Rooting out hidden HIV
By Nathan Seppa
Drugs currently used to suppress HIV, the AIDS virus, work only on actively replicating viral particles in the blood. When viruses lie dormant in a cell, they can escape the drugs’ dragnet.
Researchers report in the Aug. 13 Lancet that a novel combination of drugs can significantly reduce the number of these cellular safe houses in patients.
The new, three-step strategy combines a standard “cocktail” of HIV drugs to knock down active virus circulating in a patient, another drug that blocks viral entry into uninfected cells, and finally a drug intended to root out dormant HIV.
David M. Margolis, a physician and virologist at the University of North Carolina at Chapel Hill, and his colleagues recruited four HIV-positive volunteers who had been taking a standard regimen of drugs for at least 2 years. For 4 weeks, each patient received twice-daily injections of enfuviritide, which inhibits HIV from invading fresh CD4 T cells—the primary cells that HIV commandeers. Then, the patients took valproic acid pills for 3 months. Previous lab tests had suggested that valproic acid could rouse HIV resting in CD4 T cells.
In three of the four volunteers, the number of CD4 T cells harboring HIV dropped by three-fourths.

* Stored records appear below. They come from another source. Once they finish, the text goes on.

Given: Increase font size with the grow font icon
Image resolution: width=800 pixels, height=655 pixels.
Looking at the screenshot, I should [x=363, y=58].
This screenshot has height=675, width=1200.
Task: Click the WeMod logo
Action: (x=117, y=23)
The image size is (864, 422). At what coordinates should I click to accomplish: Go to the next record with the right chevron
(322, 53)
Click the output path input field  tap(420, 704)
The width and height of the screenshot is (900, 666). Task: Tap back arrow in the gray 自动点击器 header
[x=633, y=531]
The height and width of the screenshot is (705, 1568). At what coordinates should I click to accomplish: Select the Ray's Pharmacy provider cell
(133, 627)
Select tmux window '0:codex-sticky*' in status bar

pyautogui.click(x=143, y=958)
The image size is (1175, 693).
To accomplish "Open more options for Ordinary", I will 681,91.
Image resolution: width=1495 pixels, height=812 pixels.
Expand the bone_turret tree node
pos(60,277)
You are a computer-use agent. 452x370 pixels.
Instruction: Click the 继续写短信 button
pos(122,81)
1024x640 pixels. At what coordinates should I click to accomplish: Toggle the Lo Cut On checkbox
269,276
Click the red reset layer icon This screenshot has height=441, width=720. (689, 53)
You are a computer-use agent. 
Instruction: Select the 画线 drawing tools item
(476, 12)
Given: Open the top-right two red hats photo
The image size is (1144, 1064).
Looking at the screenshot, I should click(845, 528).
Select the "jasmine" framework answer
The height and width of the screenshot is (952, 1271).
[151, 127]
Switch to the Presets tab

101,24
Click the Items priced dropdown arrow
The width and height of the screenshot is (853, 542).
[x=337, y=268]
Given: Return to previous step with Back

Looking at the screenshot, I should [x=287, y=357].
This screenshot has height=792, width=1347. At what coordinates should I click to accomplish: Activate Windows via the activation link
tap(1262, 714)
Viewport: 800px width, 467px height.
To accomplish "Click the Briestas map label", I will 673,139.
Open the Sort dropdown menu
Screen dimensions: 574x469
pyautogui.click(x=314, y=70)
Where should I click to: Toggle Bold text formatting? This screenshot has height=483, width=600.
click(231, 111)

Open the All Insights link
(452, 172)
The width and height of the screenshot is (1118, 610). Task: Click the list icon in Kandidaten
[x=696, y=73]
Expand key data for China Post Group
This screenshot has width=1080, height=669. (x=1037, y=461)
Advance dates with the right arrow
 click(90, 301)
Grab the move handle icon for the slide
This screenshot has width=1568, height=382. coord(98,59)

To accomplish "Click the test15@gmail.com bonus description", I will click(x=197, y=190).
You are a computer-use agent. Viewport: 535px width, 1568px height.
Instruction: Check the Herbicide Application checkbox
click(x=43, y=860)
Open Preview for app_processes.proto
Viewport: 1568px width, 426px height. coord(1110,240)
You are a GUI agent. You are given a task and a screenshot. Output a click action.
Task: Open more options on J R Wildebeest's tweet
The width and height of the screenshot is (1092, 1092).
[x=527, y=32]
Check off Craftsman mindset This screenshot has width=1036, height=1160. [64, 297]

In the other volunteer, the decrease was closer to one-fourth.
The goal, Margolis says, “is to get rid of [all] infected CD4 T cells.” Leaving any cells behind could allow the infection to reemerge, he notes.
“These results, though preliminary, merit further urgent study,” says Jean-Pierre Routy of Royal Victoria Hospital in Montreal, writing in the journal issue reporting the new results.